ASSIGNED TASK :: Set down, exactly as written, the lines from the top of the data to the line that holds "The width and", and omit the pictures.

RECORDS FOR THIS TASK ::

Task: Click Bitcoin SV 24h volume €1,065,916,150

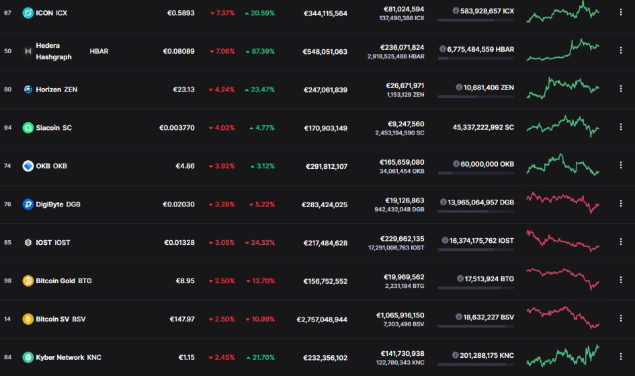Action: point(400,315)
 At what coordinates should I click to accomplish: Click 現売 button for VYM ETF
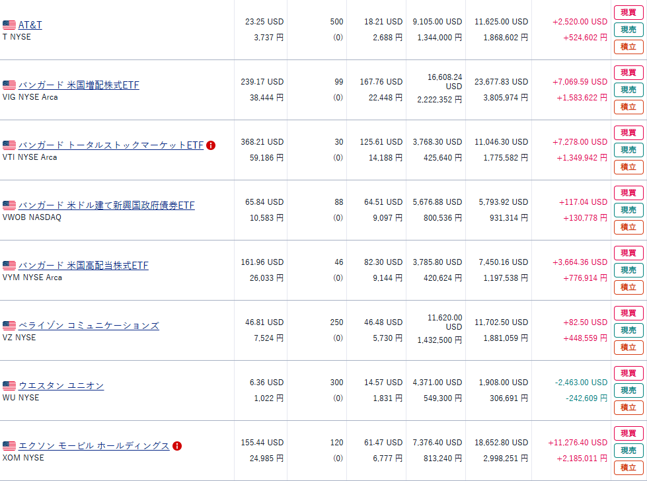628,270
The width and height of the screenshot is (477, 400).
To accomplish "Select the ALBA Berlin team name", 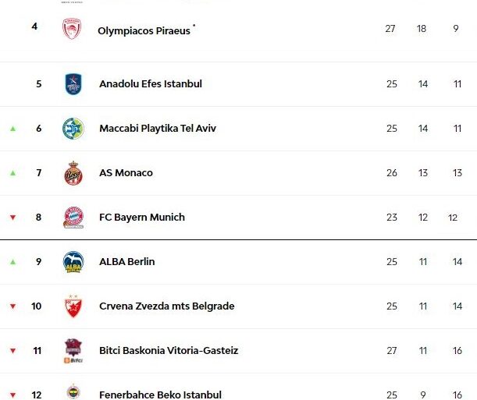I will (126, 262).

RESPONSE ::
Task: Click Bitcoin SV 24h volume €1,065,916,150

Action: point(400,315)
 At what coordinates should I click to accomplish: Click 現売 button for VYM ETF
628,270
The width and height of the screenshot is (477, 400).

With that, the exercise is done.